Inquiétudes partagées par un comité d'experts
Ils ont été nommés en juillet dernier par le gouvernement pour évaluer les impacts du CETA sur la santé et l'environnement. Dans son rapport publié en septembre, ce comité a regretté un « manque d'ambition » du texte sur le plan environnemental et a fait toute une série de recommandations qu'Emmanuel Macron devrait prendre en compte.
L'opposition de la Suède
Au niveau européen, en revanche, Emmanuel Macron risque de rencontrer sur sa route Cecilia Malmström, la commissaire au Commerce. La très libérale Suédoise compte profiter d'une jurisprudence récente de la justice européenne qui pourrait permettre à Bruxelles de conclure seule ses futurs traités commerciaux. Oubliée, donc, la nécessaire ratification des parlements nationaux. Cecilia Malmström entend aussi occuper le terrain laissé libre par Donald Trump, farouchement opposé au libre-échange.
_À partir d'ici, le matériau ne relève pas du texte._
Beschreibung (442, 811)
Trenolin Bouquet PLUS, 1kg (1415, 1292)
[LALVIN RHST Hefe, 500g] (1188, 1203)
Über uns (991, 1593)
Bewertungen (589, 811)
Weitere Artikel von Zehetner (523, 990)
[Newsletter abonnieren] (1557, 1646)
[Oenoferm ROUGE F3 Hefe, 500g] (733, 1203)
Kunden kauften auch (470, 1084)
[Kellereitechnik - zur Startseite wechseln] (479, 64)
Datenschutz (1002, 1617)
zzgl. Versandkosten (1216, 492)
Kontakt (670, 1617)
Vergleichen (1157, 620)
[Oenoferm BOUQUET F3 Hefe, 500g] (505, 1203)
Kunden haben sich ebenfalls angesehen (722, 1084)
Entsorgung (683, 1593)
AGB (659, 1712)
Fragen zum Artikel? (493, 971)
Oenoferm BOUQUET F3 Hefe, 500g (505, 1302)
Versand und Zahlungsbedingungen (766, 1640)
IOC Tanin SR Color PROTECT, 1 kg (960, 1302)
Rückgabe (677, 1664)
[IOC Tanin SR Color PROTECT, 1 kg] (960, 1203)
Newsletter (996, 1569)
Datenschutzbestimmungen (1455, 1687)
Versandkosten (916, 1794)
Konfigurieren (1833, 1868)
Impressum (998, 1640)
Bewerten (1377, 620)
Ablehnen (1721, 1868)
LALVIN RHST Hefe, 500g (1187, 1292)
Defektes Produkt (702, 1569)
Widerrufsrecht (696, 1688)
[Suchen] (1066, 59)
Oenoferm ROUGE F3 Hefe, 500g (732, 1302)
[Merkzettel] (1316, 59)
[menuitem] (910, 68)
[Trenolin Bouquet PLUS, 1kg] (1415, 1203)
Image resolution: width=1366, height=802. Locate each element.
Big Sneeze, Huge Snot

Bref, la commissaire européenne au Commerce veut signer des accords à tour de bras. Une ligne que défend aussi le Premier ministre suédois. Il l'a redit ce matin. Emmanuel Macron demande, lui, de ralentir. Une pause le temps de débattre de la stratégie commerciale de l'Union européenne, voilà ce que réclame le Français. Le président de la Commission Jean-Claude Juncker va devoir jouer les arbitres.